19. The Court, being master of the characterisation to be given in
law to the facts of the case (see Castravet v. Moldova,
no. 23393/05, § 23, 13 March 2007; Marchenko v. Ukraine,
no. 4063/04, § 34, 19 February 2009; and Berhani v. Albania,
no. 847/05, § 46, 27 May 2010), is not bound by the
characterisation given by the parties. By virtue of the jura novit
curia principle, it has, for example, considered of its own
motion complaints under Articles or paragraphs not relied on by the
parties (see Scoppola v. Italy (no. 2) [GC], no.
10249/03, § 54, ECHR 2009 ..., and Anusca v. Moldova,
no. 24034/07, § 26, 18 May 2010). A complaint is characterised
by the facts alleged in it and not merely by the legal grounds or
arguments relied on (see, for instance, Guerra and Others v.
Italy, 19 February 1998, § 44, Reports of Judgments
and Decisions 1998-I). Thus, in the present case the Court has
decided to examine the issue raised by the applicant also under
Article 5 of the Convention and Article 1 of Protocol No. 4 to the
Convention, in addition to Article 3 (see, mutatis mutandis,
Zehentner v. Austria, no. 20082/02, § 35, ECHR 2009 ...)
and to obtain the parties' submissions thereon.
-
The provisions, in so far as relevant, read as follows:
Article 5
“1. Everyone has the right to liberty
and security of person. No one shall be deprived of his liberty save
in the following cases and in accordance with a procedure prescribed
by law:
(b) the lawful arrest or detention of a
person for non-compliance with the lawful order of a court or in
order to secure the fulfilment of any obligation prescribed by law;
Article 1 of Protocol No. 4
“No one shall be deprived of his liberty merely on
the ground of inability to fulfil a contractual obligation.”

Requirements =
A: Answer these questions about the judgment excerpt:
(i) What principle allows the Court to consider complaints under Articles or paragraphs that the parties did not rely on?
(ii) Apart from Article 3, under which provisions did the Court decide to examine the issue raised by the applicant?
(iii) Under Article 1 of Protocol No. 4, what ground alone cannot justify depriving someone of liberty?
B: Reproduce the judgment excerpt from "10249/03, § 54, ECHR" to "and Others v.".

Stored data =

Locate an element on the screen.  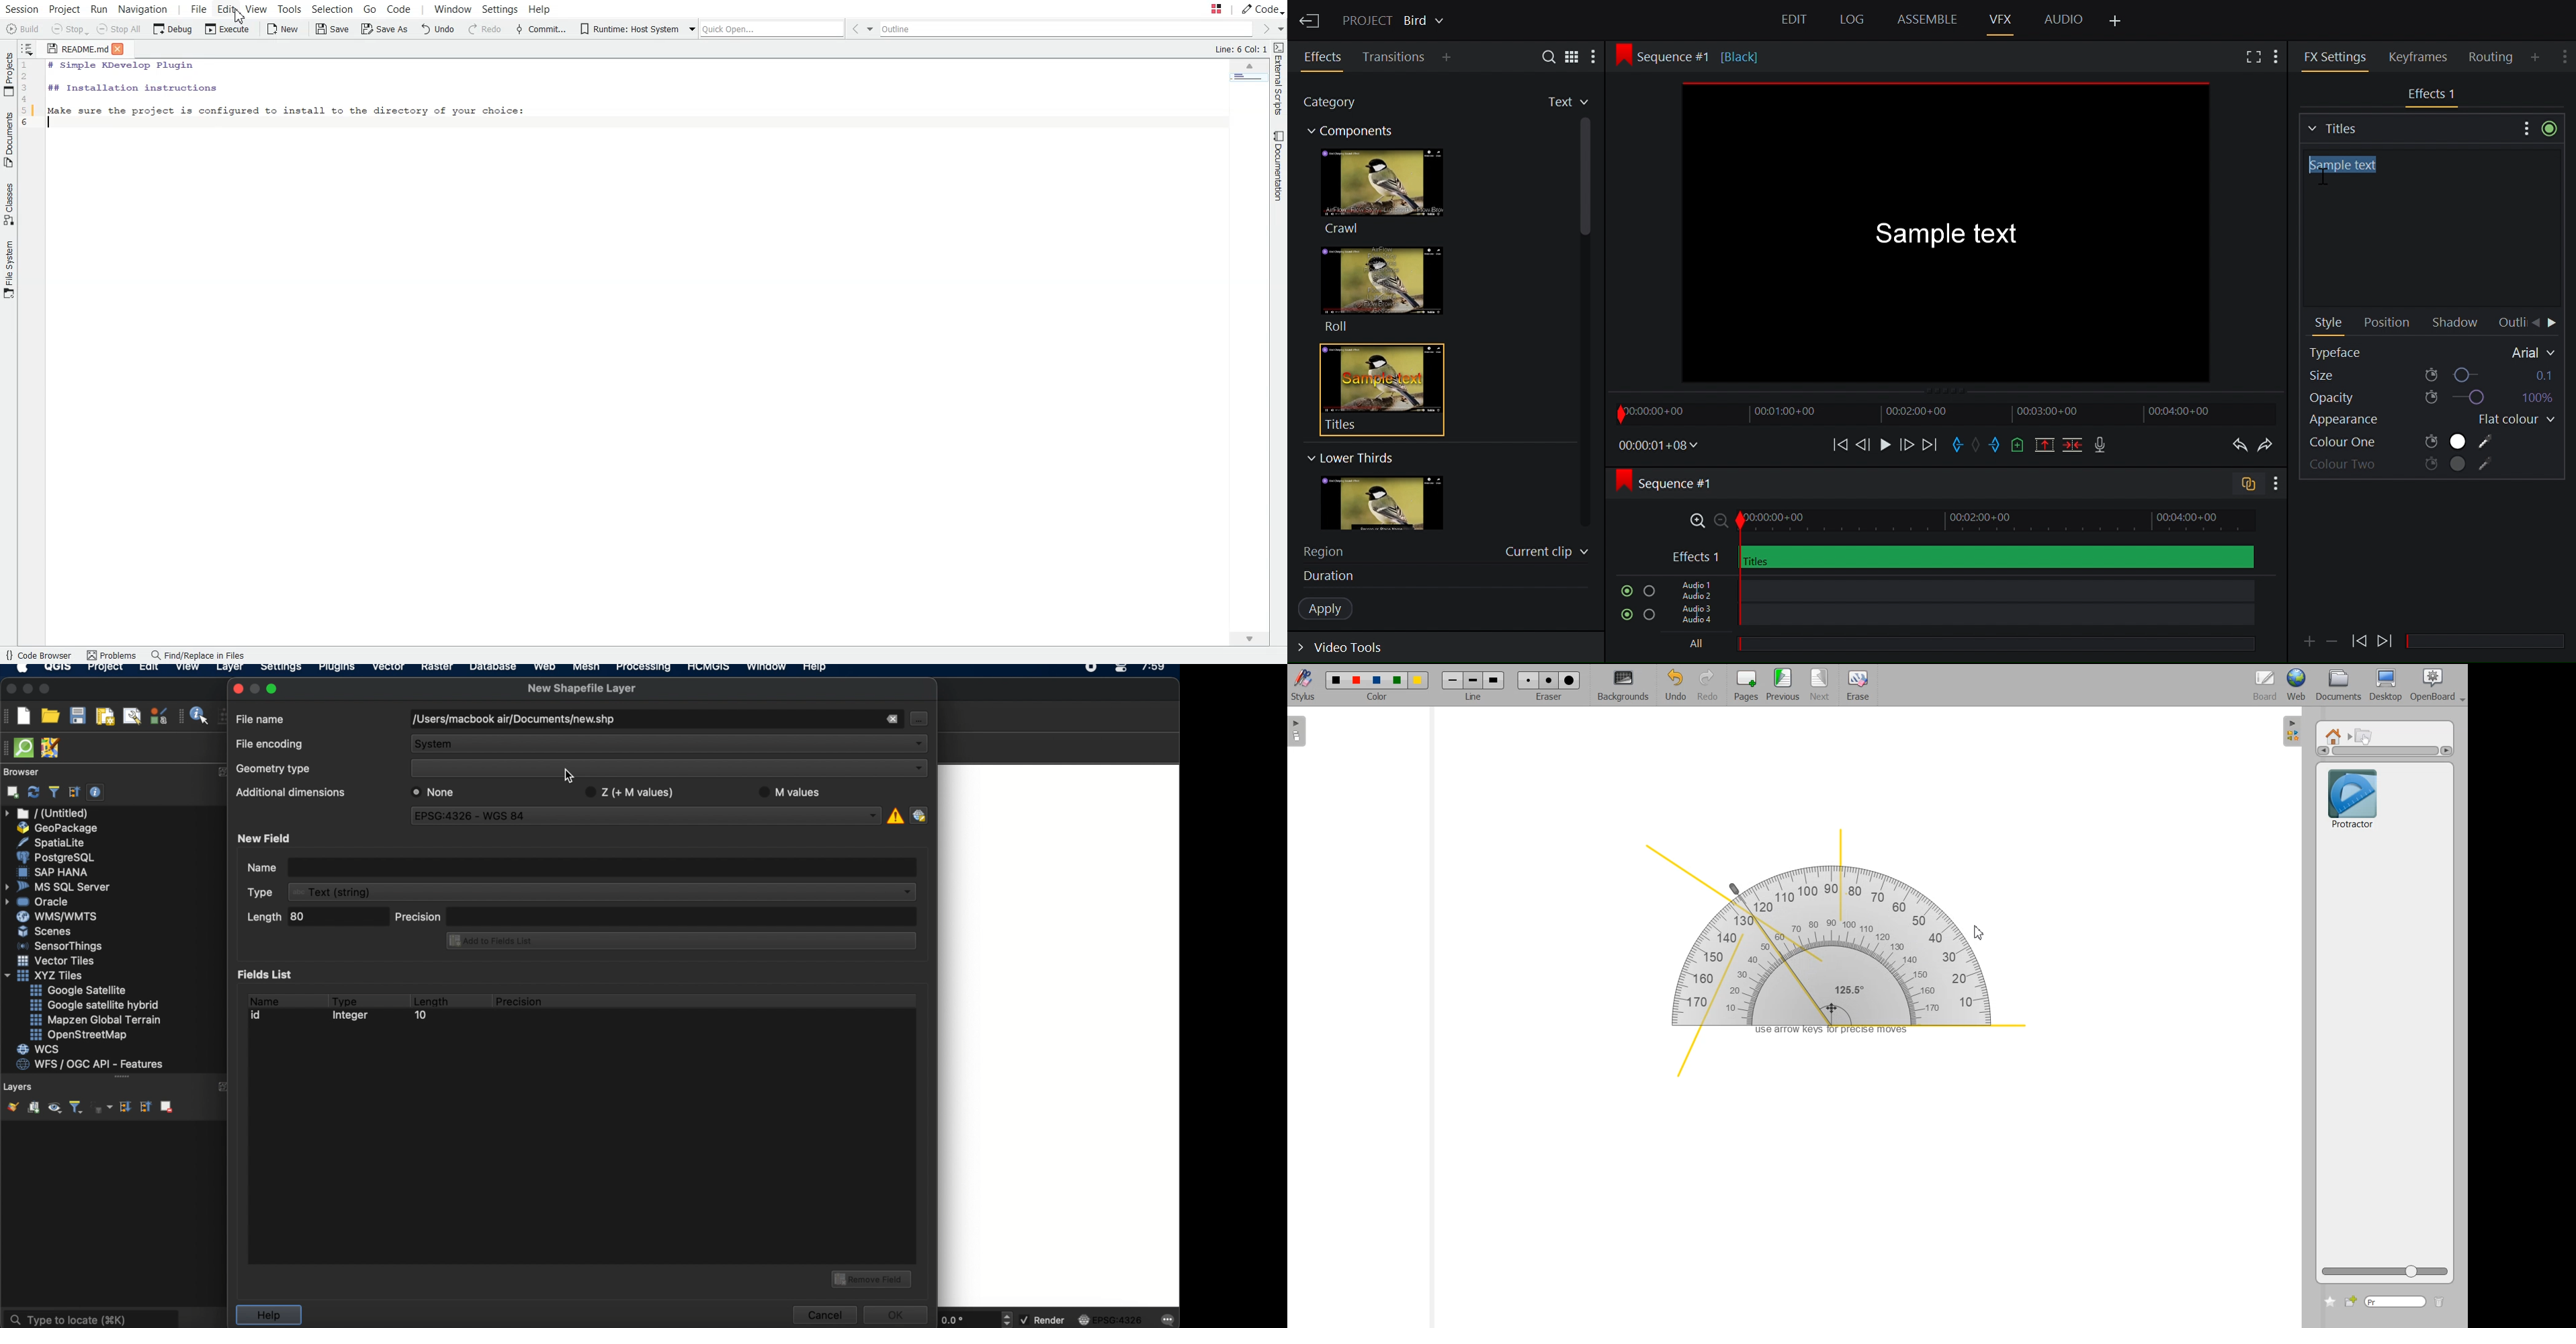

Task-by-task outputs =
A:
(i) The jura novit curia principle.
(ii) Article 5 of the Convention and Article 1 of Protocol No. 4 to the Convention.
(iii) Inability to fulfil a contractual obligation.

B:
10249/03, § 54, ECHR 2009 ..., and Anusca v. Moldova,
no. 24034/07, § 26, 18 May 2010). A complaint is characterised
by the facts alleged in it and not merely by the legal grounds or
arguments relied on (see, for instance, Guerra and Others v.